Dear Crystallographers,
Thank you very much Andrew, David, and Jacob (as well as others outside of the 
BB) for very helpful input on this problem. It does in fact appear that I have 
a very nice, statistically disordered structure.
In published structures containing statistical disorder authors have placed the 
different proteins in density according to knowledge from previous structures, 
and assigned occupancy of 0.5 to the entire chain. This is not possible in my 
case: I have a large, heteromeric ring, and one of the reasons for solving the 
structure in the first place was to characterise the arrangement of the two 
different proteins in the ring. Instead, I would like to build a consensus 
model, which represents both proteins.
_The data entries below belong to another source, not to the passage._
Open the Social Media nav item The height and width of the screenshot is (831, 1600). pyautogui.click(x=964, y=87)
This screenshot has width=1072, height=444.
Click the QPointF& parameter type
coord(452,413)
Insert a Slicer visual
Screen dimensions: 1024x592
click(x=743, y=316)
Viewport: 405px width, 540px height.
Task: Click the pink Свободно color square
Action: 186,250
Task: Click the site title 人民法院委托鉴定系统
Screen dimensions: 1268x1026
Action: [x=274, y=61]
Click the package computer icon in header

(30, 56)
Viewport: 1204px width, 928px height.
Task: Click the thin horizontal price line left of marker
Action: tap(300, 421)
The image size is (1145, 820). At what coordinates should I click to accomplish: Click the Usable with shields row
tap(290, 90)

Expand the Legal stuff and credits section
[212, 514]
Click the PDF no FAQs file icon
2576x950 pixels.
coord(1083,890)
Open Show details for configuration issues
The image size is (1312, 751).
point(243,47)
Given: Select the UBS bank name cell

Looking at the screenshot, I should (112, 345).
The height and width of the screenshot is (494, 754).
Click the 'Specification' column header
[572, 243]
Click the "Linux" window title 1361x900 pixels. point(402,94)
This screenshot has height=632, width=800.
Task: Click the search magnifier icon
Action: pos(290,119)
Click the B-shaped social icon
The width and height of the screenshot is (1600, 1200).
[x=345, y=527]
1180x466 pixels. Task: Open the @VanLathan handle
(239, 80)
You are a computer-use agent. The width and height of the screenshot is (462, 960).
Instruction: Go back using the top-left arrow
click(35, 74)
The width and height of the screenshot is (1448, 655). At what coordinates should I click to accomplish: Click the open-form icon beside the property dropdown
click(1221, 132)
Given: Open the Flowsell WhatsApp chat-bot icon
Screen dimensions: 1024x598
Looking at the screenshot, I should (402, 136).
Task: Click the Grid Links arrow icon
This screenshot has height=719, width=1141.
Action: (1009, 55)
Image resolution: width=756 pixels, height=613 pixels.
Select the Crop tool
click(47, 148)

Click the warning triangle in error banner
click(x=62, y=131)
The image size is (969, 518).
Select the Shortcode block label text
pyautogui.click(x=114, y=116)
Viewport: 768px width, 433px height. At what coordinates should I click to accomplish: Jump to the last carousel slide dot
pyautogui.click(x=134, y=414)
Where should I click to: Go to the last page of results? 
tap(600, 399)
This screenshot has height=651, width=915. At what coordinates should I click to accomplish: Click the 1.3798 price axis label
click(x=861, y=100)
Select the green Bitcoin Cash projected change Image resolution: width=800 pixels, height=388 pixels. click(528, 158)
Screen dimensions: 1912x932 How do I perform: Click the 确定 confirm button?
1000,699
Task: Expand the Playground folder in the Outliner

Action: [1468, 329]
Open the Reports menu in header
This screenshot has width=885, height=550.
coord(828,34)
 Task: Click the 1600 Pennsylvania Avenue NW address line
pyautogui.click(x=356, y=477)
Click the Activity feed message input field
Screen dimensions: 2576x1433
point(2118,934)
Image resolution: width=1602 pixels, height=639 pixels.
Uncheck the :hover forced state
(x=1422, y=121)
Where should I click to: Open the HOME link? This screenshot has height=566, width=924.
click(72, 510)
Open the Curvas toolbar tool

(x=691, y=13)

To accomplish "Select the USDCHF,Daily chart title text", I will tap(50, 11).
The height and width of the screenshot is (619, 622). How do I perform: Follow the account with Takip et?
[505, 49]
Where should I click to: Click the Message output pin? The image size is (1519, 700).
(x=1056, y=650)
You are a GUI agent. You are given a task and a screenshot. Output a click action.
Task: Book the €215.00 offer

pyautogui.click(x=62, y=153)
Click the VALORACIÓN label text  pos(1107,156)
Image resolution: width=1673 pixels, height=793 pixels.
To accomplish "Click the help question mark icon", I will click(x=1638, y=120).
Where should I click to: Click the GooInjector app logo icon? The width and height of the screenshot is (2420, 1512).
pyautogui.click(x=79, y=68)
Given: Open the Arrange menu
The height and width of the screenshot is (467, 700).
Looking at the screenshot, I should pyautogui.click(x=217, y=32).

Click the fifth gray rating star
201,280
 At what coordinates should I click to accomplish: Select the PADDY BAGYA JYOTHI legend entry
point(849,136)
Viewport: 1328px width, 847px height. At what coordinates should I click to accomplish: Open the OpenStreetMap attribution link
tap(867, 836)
The resolved regions of each protein are 
extremely similar in primary sequence, and so, in the positions where the amino 
acids differ, I intend to prune the side chain either to the last common atom 
or to Ala, and name the residue a generic name (DLR, for DuaL Residue for 
example). I'd be interested to know if this a reasonable approach, and whether 
others have done a similar thing before?
The N-termini of the two proteins (not resolved) differ meaning that while the 
resolved regions are very similar in sequence the chain numbering differs. Is 
there a sensible way to account for this in a consensus chain? Is it reasonable 
to adopt chain numbering of one of the two proteins?